Hi guys,
i really need help to update my file. This is quite urgent. I have thousands of data that i need to work on.
file1.txt
Code:
ID P_6
START 235411
END 18763
//
ID P_133
START 389417
END 314124
//
ID P_60
START 3112
END 3281
//
ID P_10
START 631012
END 32814
//
file2.txt
Code:
ex 37193 37735 P_10
S 37193 37735 P_10 exNum 5
ex 37862 38019 P_10
S 37862 38019 P_10 exNum 4
ex 38076 38835 P_10
S 38076 38835 P_10 exNum 3
ex 38880 39050 P_10
S 38880 39050 P_10 exNum 2
ex 39093 39644 P_10
S 39093 39644 P_10 exNum 1
ex 21204 22151 P_6
S 21204 22151 P_6 exNum 2
ex 22217 22765 P_6
S 22217 22765 P_6 exNum 1
ex 42305 42440 P_133
S 42305 42440 P_133 exNum 3
ex 42496 42656 P_133
S 42496 42656 P_133 exNum 2
ex 42657 42674 P_133
S 42657 42674 P_133 exNum 1
I've been trying to update my data in file1.txt but failed. The script should work like this:
If IDs are matched, the START value ($2) should be updated by the values in $3
(file2.txt) and those unmatched ID remains unchanged. the value in $3 should be taken only those that has "exNum_1" in $5. I tried a
code something like this:
Code:
awk 'NR==FNR{if ($5~/exonNumber_1/) b[$2]=$3;f[$2]=$4;next}
$1=="ID" {id=substr($2,index($2,"_")+1)}
id in b {$2=($1=="START")?b[id]:$2}
1' file2.txt file1.txt
but it des not changed anything. I guess the script is not working because it print out file1.txt without any update from file2.txt.

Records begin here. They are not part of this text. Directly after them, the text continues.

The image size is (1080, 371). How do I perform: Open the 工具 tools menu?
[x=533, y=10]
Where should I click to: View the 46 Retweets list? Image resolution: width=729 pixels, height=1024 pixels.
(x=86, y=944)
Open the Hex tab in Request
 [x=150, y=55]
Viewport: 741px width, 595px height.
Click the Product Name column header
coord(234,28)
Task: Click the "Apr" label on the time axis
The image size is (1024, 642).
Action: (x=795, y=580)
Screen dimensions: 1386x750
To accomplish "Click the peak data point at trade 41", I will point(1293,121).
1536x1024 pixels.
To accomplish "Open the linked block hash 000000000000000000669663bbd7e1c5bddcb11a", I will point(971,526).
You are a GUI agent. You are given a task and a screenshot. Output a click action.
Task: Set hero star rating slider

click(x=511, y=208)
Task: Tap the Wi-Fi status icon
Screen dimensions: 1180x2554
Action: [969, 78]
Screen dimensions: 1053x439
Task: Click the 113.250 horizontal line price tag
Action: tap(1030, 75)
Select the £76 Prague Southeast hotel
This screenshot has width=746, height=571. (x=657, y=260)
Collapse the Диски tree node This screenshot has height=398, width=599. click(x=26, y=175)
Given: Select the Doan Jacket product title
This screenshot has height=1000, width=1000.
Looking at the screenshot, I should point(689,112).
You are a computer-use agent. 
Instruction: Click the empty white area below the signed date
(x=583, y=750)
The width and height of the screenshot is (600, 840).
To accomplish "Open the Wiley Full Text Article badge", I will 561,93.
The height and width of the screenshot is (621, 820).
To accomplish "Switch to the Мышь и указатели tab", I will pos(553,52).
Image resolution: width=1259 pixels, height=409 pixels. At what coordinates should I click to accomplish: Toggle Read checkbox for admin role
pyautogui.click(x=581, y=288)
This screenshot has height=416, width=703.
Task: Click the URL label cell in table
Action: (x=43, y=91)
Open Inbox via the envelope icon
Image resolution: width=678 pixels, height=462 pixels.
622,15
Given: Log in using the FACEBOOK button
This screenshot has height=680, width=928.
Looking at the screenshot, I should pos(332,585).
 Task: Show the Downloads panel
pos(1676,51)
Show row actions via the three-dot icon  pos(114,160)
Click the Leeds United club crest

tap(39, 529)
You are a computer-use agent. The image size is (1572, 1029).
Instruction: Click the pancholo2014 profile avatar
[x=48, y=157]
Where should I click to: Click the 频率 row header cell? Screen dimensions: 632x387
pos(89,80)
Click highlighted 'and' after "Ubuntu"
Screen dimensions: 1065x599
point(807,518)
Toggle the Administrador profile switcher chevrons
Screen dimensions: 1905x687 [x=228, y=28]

the correct output should be like this:
Code:
ID P_200
START 12412
END 12444
//
ID P_6
START 22765
END 18763
//
ID P_10
START 39644
END 32814
//
ID P_60
START 3112
END 3281
//
ID P_9
START 5812
END 6112
//
ID P_133
START 42674
END 314124
//
where The START values for P_6, P_10 and P_133 should be updated with new
values from file2.txt, while the values of START for ID P_200, P_60
and P_9 should remain unchanged as there are no match in file2 for all
of them. (The bold ones are values from $3 of file2.txt that update the previous values in file1.txt)
Any help on this are highly appreciated. Thanks